Inter-Arsenal è una delle grandi sfide della prossima giornata di Champions League: sarà la quarta volta che si affrontano, nel 2003 il precedente più "famoso".
L'Arsenal per continuare il percorso perfetto in Champions League, l'Inter per fare un passo decisivo verso la qualificazione diretta agli ottavi: in sostanza è questo lo stato d'animo che accompagnerà le due squadre al calcio d'inizio.
La sfida tra la miglior squadra d'Europa insieme al Bayern Monaco in questa stagione e quella che l'anno scorso è arrivata in finale di Champions. Nel lungo cammino dei nerazzurri che hanno portato l'allora squadra di Simone Inzaghi fino a Monaco, anche una vittoria contro l'Arsenal.
L'ultimo precedente sorride quindi all'Inter anche se è difficile dimenticarsi come andò la volta prima, quando l'Arsenal degli invincibili diede una lezione alla squadra italiana.
Inter ed Arsenal non si sono sfidate molte volte nella loro storia, la gara di stasera sarà infatti solo la quarta in cui si trovano davanti.
Nessun pareggio fino ad ora con i nerazzurri che sono avanti avendo conquistato due vittorie a fronte di una sola sconfitta. Oltre al precedente della passata stagione, le altre due gare si erano disputate nella stagione 2003/2004.
Tutte le sfide, come stasera, nella prima fase della Champions League, mai contro in gare a eliminazione.
Per due edizioni consecutive il sorteggio ha messo contro Inter ed Arsenal; nella passata stagione la partita, sempre a San Siro, era valida per la quarta giornata della League Phase.
Ebbe la meglio l'Inter, in una partita molto equilibrata, decisa da un episodio, ovvero il rigore trasformato da Hakan Calhanoglu a fine primo tempo che suscitò anche polemiche. "Avevamo giocato molto bene, abbiamo perso per l’episodio di rigore e tutti sapete come è andata e cosa è successo", le parole di Mikel Arteta in conferenza stampa ricordando proprio la sfida dell'anno scorso.
Ancora meglio all'Inter era andata nel settembre 2003, quando la squadra allentata da Hector Cuper espugnò Highbury vincendo addirittura 3-0.
In quella notte magica per i nerazzurri segnarono Julio Cruz, Obafemi Martins e Andy van der Meyde.

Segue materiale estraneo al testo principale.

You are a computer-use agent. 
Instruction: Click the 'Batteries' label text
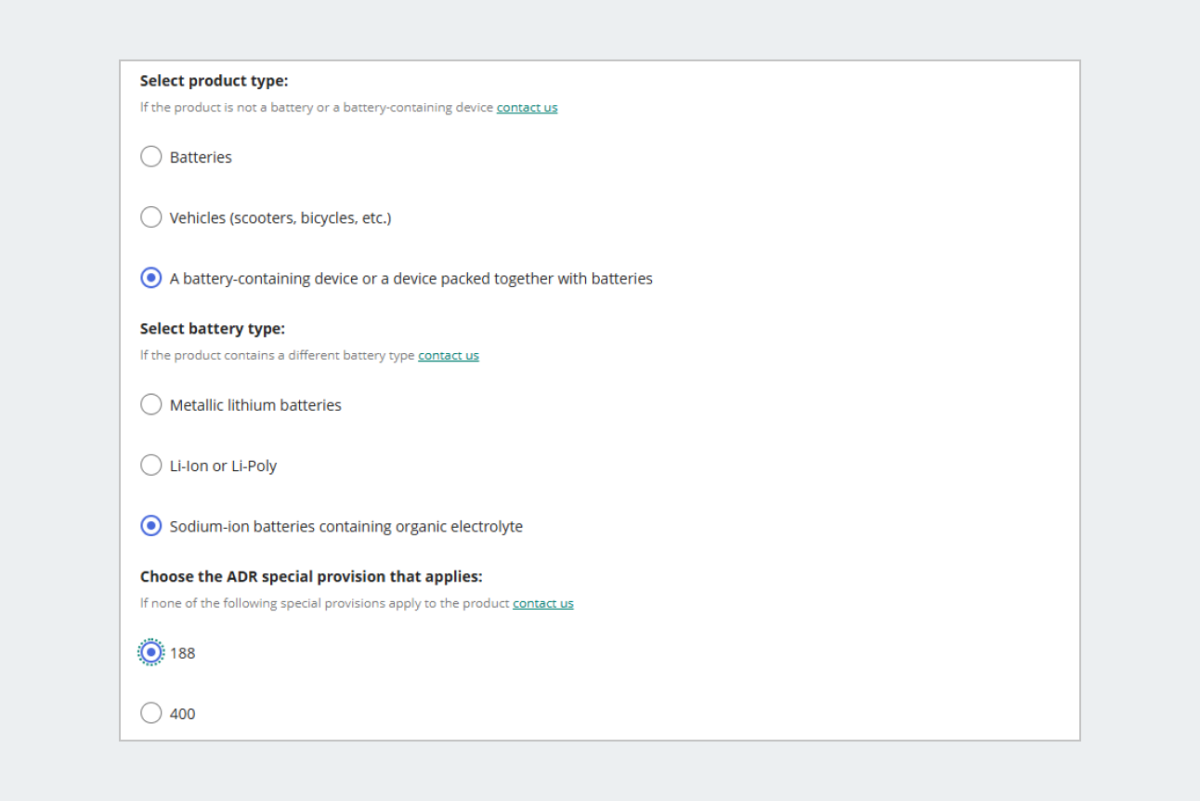(201, 158)
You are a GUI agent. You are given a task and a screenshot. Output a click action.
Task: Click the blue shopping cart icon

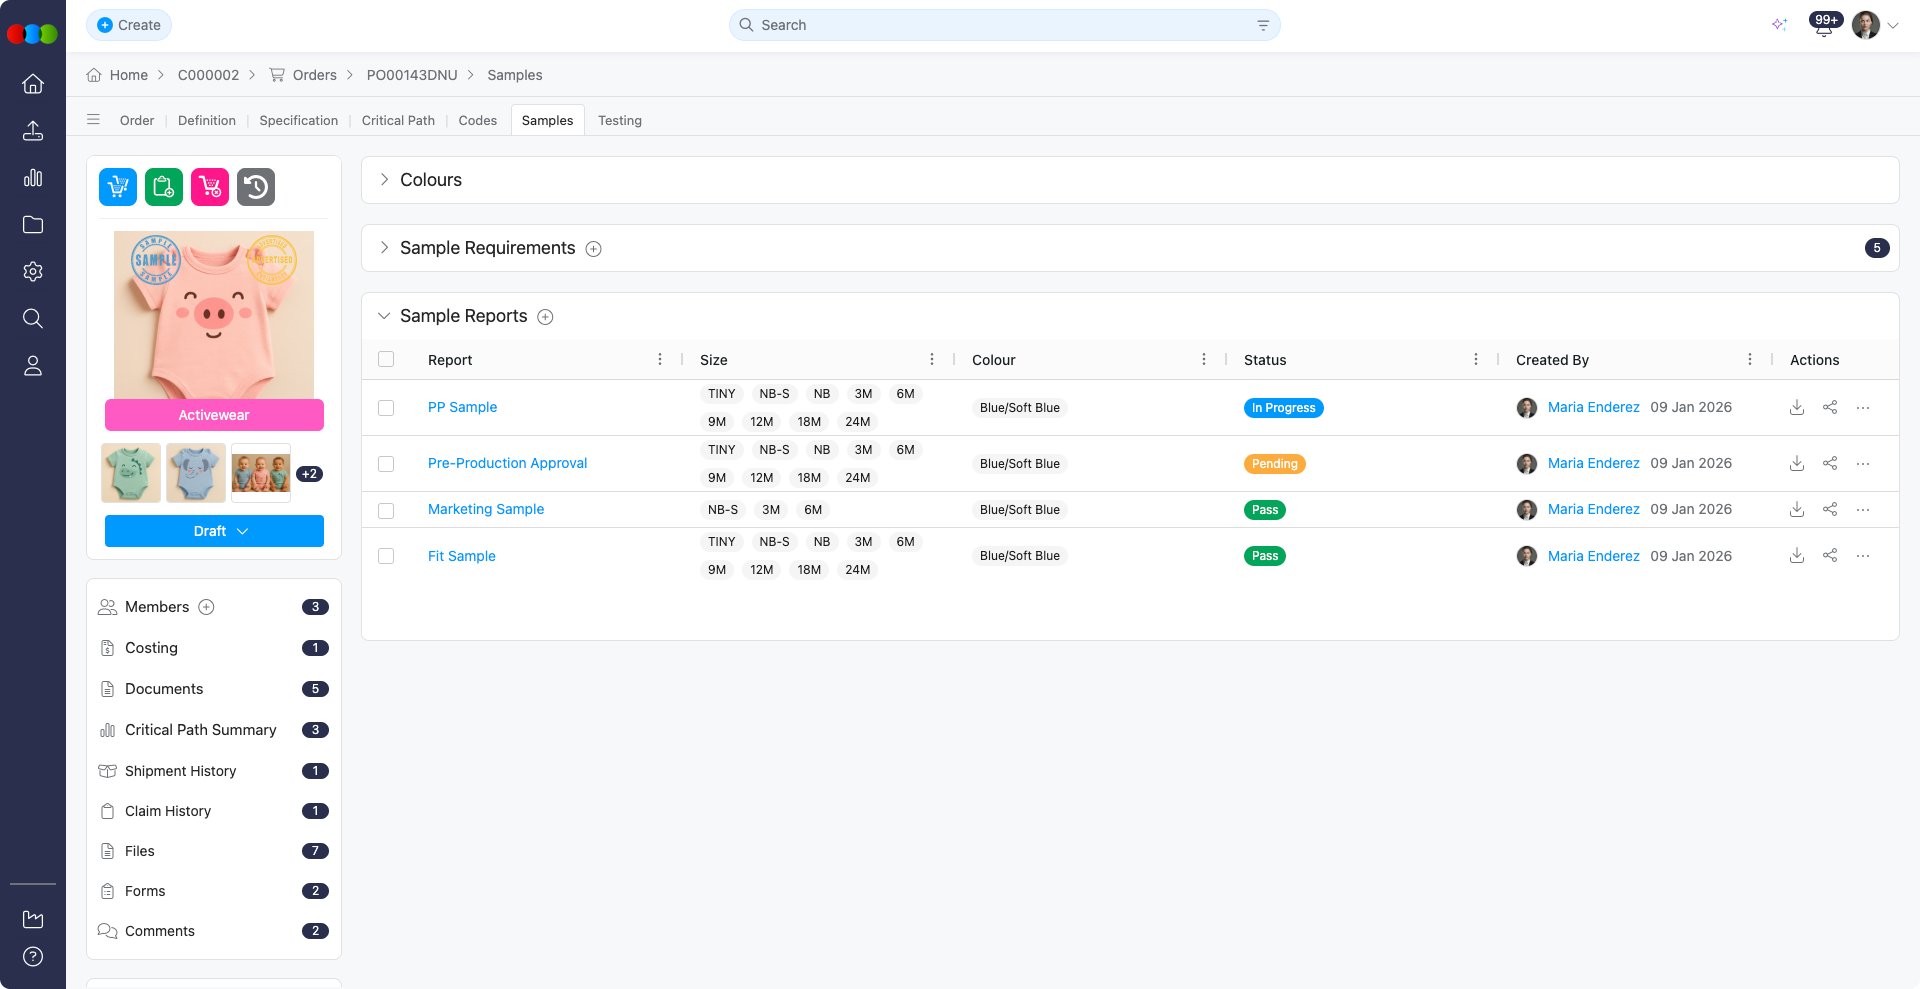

Fu una delle pochissime sconfitte dei Gunners in quella stagione, che chiusero la Premier League senza mai perdere ottenendo il soprannome di "The Invincibles" mentre in Champions uscirono ko in tre occasioni, una appunto contro l'Inter.
Dopo due mesi da quel 3-0 dell'Inter in casa dell'Arsenal, arrivò la reazione incredibile dei gunners in una partita rimasta negli annali per le dimensioni del risultato.
L'Inter crollò a San Siro perdendo 5-1. Una prova di forza impressionante degli inglesi, che non a caso chiusero l'anno vincendo il campionato senza mai perdere.
Doppietta di Thierry Henry e nel finale i goal di Edu e Pires che sigillarono il risultato. A segnare la rete del momentaneo pareggio fu invece Cristian Vieri.
Le formazioni di quell'Inter-Arsenal del 2003.
INTER (3-4-3): Toldo; Cordoba, Materazzi, Cannavaro (Pasquale dal 14' s.t.); J. Zanetti, Lamouchi (Almeyda dal 12' s.t.), C. Zanetti, Brechet; Martins, Vieri, Van der Meyde (Cruz dal 24' s.t.). (Fontana, Luciano, Adani, Kily). All. Zaccheroni.
Intanto, questa volta non sarà sfida in panchina tra Arteta e Inzaghi visto che c'è Chivu a guidare i nerazzurri anche se non è l'unica differenza rispetto alla passata stagione.
Tra infortuni, cessioni e scelte tecniche, sono diversi i giocatori nerazzurri presenti più di un anno fa tra gli undici titolari e che invece non partiranno questa sera. Due ceduti, ovvero Pavard e Taremi, due infortunati, Dumfries e Calhanoglu, altri out per scelta tecnica come De Vrij, Frattesi e Darmian.
L'Arsenal è rimasta con lo stesso allenatore ma sul mercato si è rinforzata molto, soprattutto in attacco. L'ultima volta non c'era Declan Rice, indisponibile, così come Gabriel Jesus e Odegaard era appena rientrato da un infortunio.
L'Arsenal che si presenterà questa sera a San Siro è quasi al completo e arriverà con lo stato d'animo di chi è tranquillo, già sicuro della qualificazione agli ottavi.